1

I've got code that is leaking memory in a Sinatra app on Ruby 2.4.4, and I can sort of reproduce it in irb, although it's not totally stable, and I'm wondering if others have this same problem. It happens when interpolating a large string inside a regular expression literal:

class Leak
  STR = "RANDOM|STUFF|HERE|UNTIL|YOU|GET|TIRED|OF|TYPING|AND|ARE|SATISFIED|THAT|IT|WILL|LEAK|ENOUGH|MEMORY|TO|NOTICE"*100

  def test
    100.times { /#{STR}/i }
  end
end

t = Leak.new
t.test # If I run this a few times, it will start leaking about 5MB each time

Now, if I run GC.start after this, it will usually clean up about the last 5MB (or however much it's been using), and then t.test will only use a few KB, then almost a MB, then a couple MB, then back to 5MB each time, and once again, GC.start will only collect the last 5.

An alternate way to get the same result without a memory leak is to replace /#{STR}/i with RegExp.new(STR, true). That seems to work fine for me.

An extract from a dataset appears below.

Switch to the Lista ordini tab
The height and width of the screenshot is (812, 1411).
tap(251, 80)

Is this a legitimate memory leak in Ruby or am I doing something wrong?

UPDATE: Okay, maybe I'm misreading this. I was looking at the memory usage of the docker container after running GC.start, which would sometimes go down, but since Ruby doesn't always release memory it's not using, I guess it could just be that Ruby uses this memory, and then, even though it's not being retained, it's still not releasing the memory back to the OS. Using the MemoryProfiler gem I see that total_retained, even after running it several times is 0.

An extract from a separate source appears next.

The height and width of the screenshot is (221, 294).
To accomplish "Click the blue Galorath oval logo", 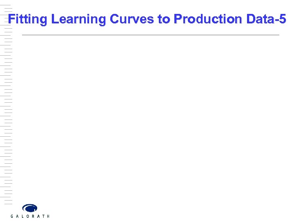I will pos(30,208).
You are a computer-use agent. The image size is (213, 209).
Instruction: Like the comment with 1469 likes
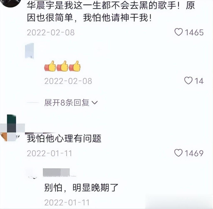178,153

The root problem here was we had containers crashing, theoretically due to memory usage, but perhaps it's not a memory leak, but just a lack of sufficient memory to allow Ruby to consume what it wants? Are there settings for the GC to help it decide when it's time to clean up before Ruby runs out of memory and crashes?

UPDATE 2: This still doesn't make sense though - because why would Ruby continue allocating more and more memory just from running the same process over and over (why wouldn't it use the memory previously allocated)? From what I understand, the GC is designed to run at least once before allocating more memory from the OS, so why is Ruby just allocating more and more memory when I run this several times?

UPDATE 3: In my isolated test, Ruby does seem to approach a limit where it stops allocating additional memory no matter how many times I run the test (seems to usually be around 120MB), but in my production code, I haven't hit such a limit yet (it goes up past 500MB without slowing down - possibly because there are more instances of this kind of memory usage scattered around the class). There may be a limit to how much memory it would use, but it seems to be manyfold higher than one would expect to be required to run this code (which really only uses a dozen or so MB for a single run)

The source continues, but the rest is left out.